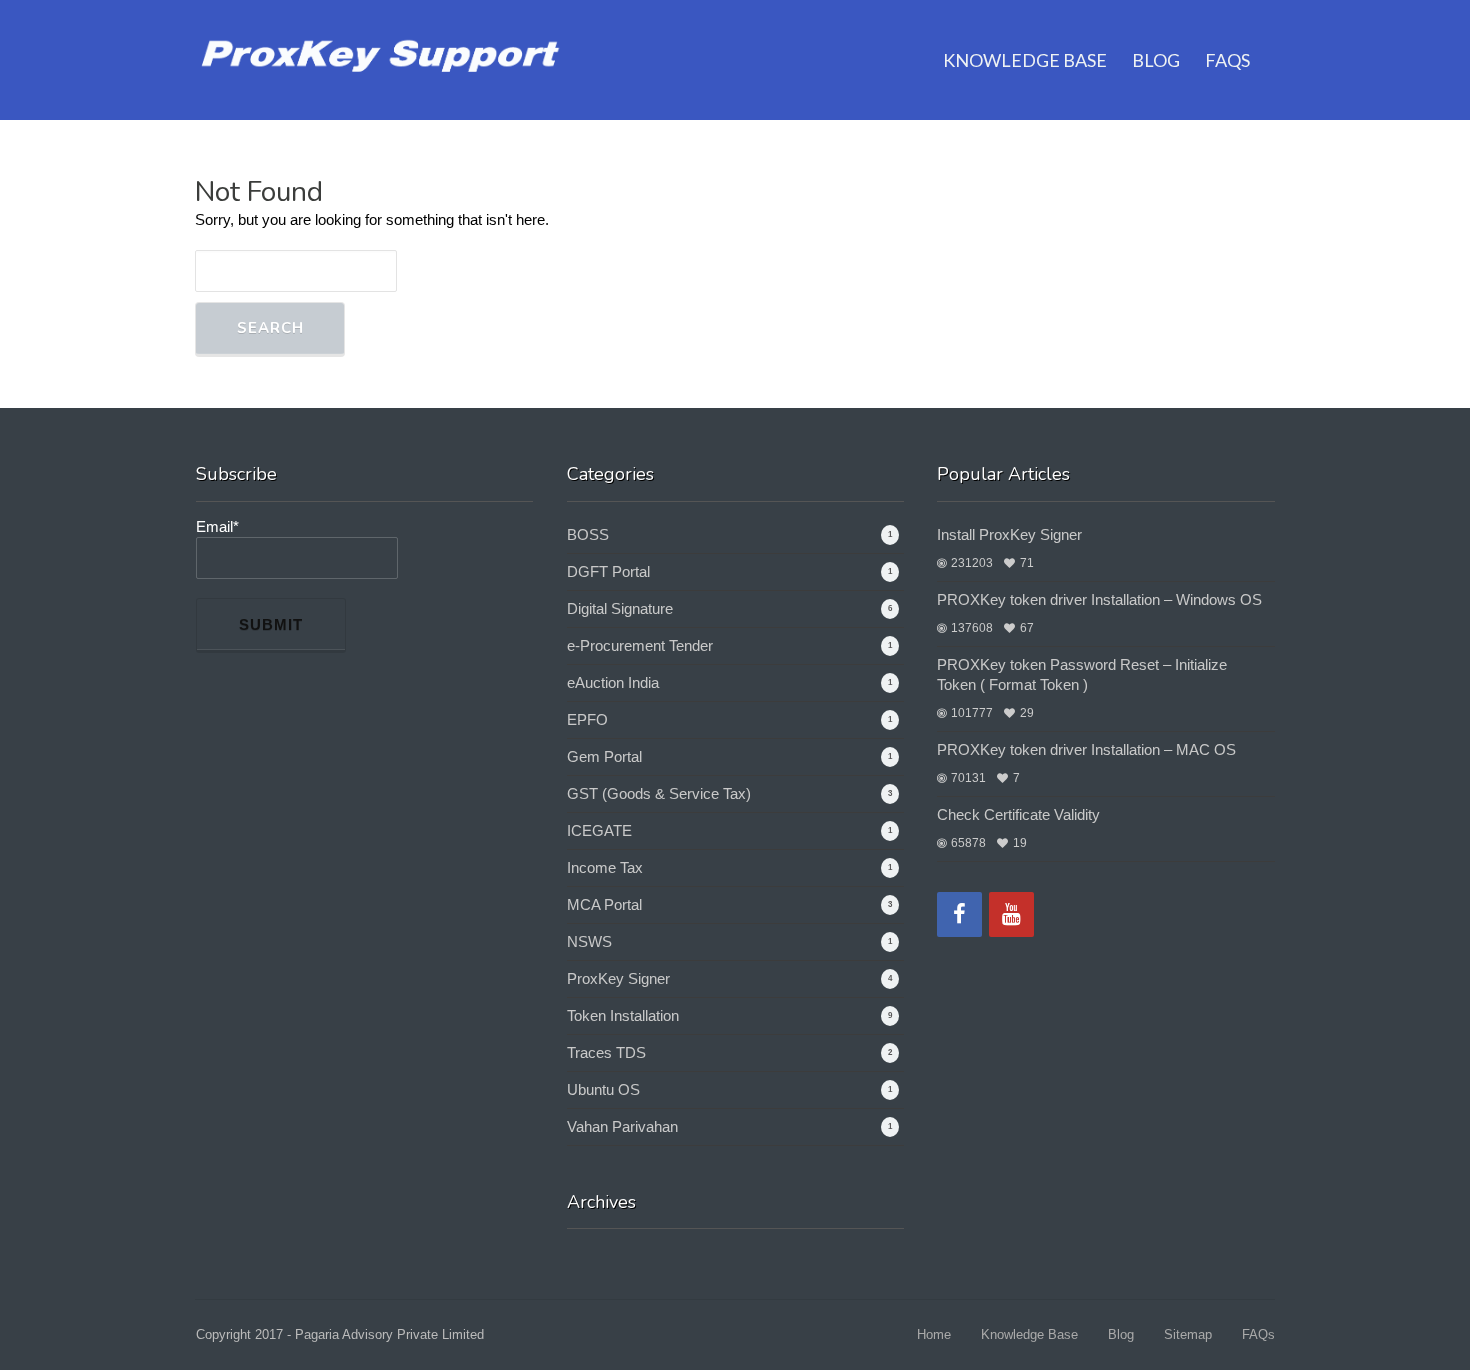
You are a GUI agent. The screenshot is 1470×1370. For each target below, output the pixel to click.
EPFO (587, 719)
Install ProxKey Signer (1009, 534)
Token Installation (623, 1015)
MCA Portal (604, 904)
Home (934, 1334)
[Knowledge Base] (382, 51)
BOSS (588, 534)
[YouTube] (1011, 914)
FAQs (1227, 60)
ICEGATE (599, 830)
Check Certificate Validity (1018, 814)
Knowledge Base (1025, 60)
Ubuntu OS (603, 1089)
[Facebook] (959, 914)
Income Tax (605, 867)
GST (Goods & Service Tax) (659, 793)
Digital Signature (620, 608)
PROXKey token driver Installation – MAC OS (1086, 749)
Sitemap (1188, 1334)
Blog (1156, 60)
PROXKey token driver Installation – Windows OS (1099, 599)
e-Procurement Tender (640, 645)
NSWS (589, 941)
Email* (217, 526)
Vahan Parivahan (622, 1126)
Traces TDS (606, 1052)
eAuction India (613, 682)
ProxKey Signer (618, 978)
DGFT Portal (608, 571)
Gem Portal (604, 756)
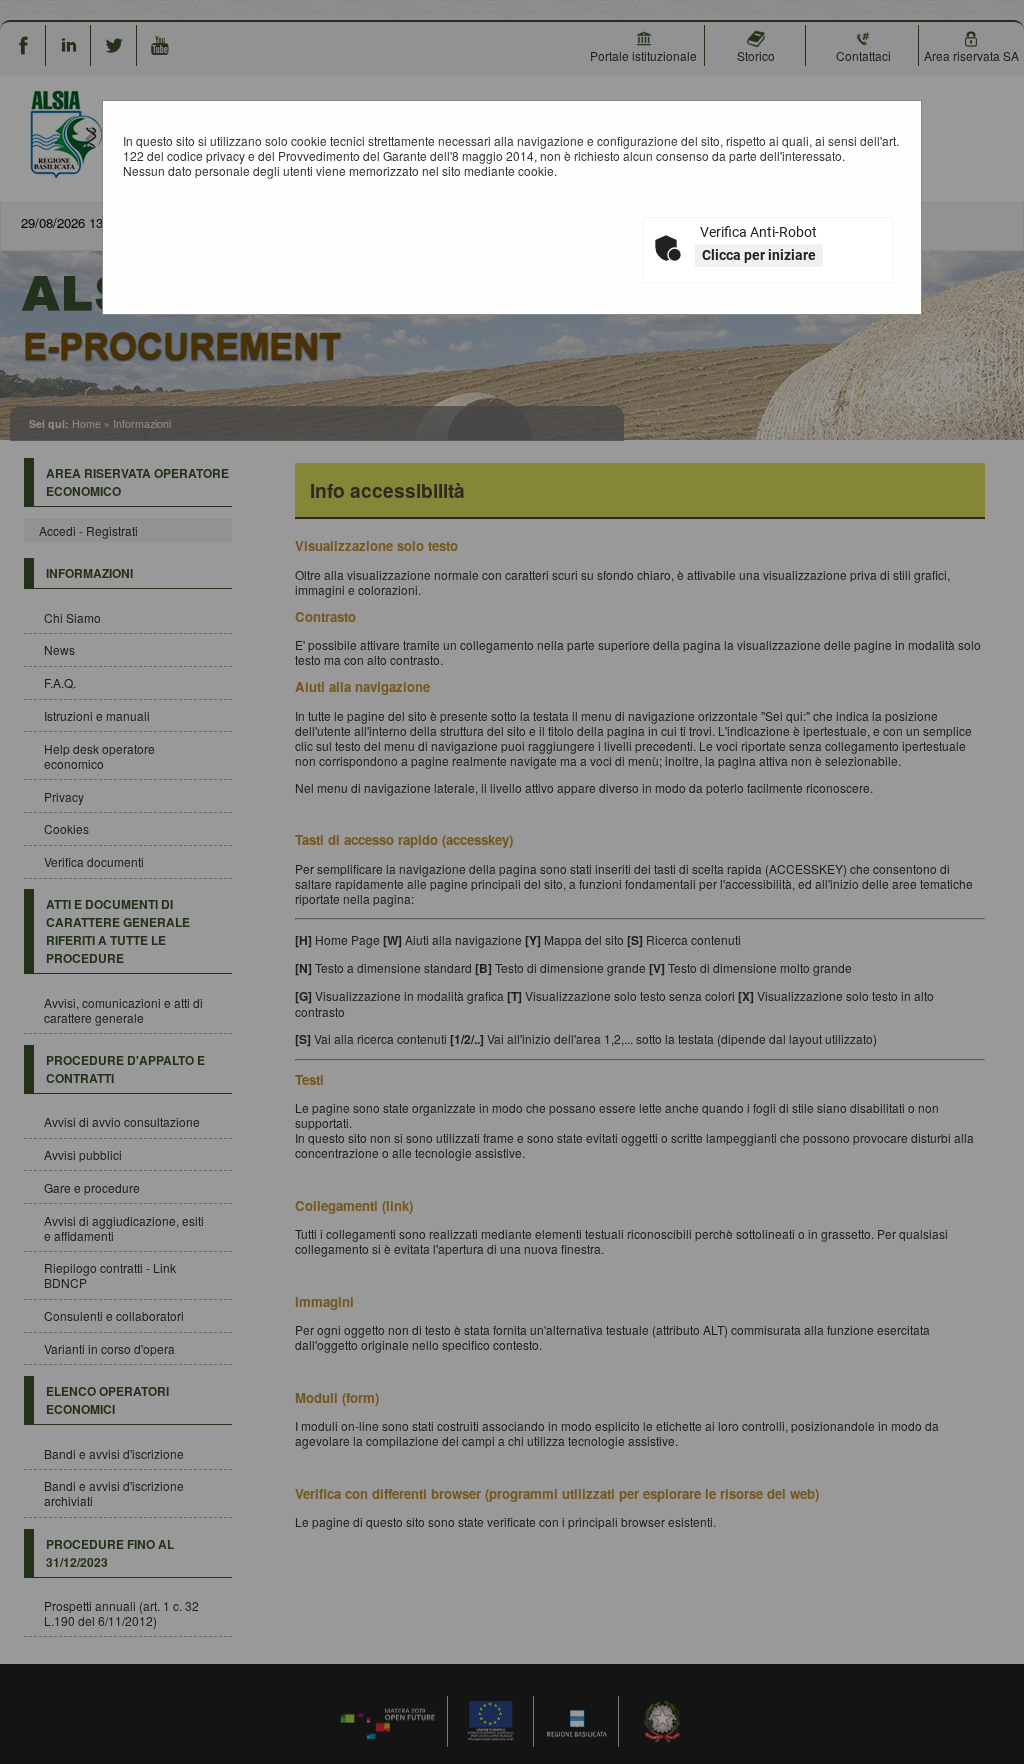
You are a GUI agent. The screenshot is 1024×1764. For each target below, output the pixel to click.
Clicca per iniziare (759, 255)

○ ○ ○ ○

### Prompt
Look back at the entries above. Retype the line with "MCA Portal (604, 904)", the line with "Gem Portal (604, 756)", and all lines in between.

### Solution to this exercise
MCA Portal (604, 904)
Home (934, 1334)
[Knowledge Base] (382, 51)
BOSS (588, 534)
[YouTube] (1011, 914)
FAQs (1227, 60)
ICEGATE (599, 830)
Check Certificate Validity (1018, 814)
Knowledge Base (1025, 60)
Ubuntu OS (603, 1089)
[Facebook] (959, 914)
Income Tax (605, 867)
GST (Goods & Service Tax) (659, 793)
Digital Signature (620, 608)
PROXKey token driver Installation – MAC OS (1086, 749)
Sitemap (1188, 1334)
Blog (1156, 60)
PROXKey token driver Installation – Windows OS (1099, 599)
e-Procurement Tender (640, 645)
NSWS (589, 941)
Email* (217, 526)
Vahan Parivahan (622, 1126)
Traces TDS (606, 1052)
eAuction India (613, 682)
ProxKey Signer (618, 978)
DGFT Portal (608, 571)
Gem Portal (604, 756)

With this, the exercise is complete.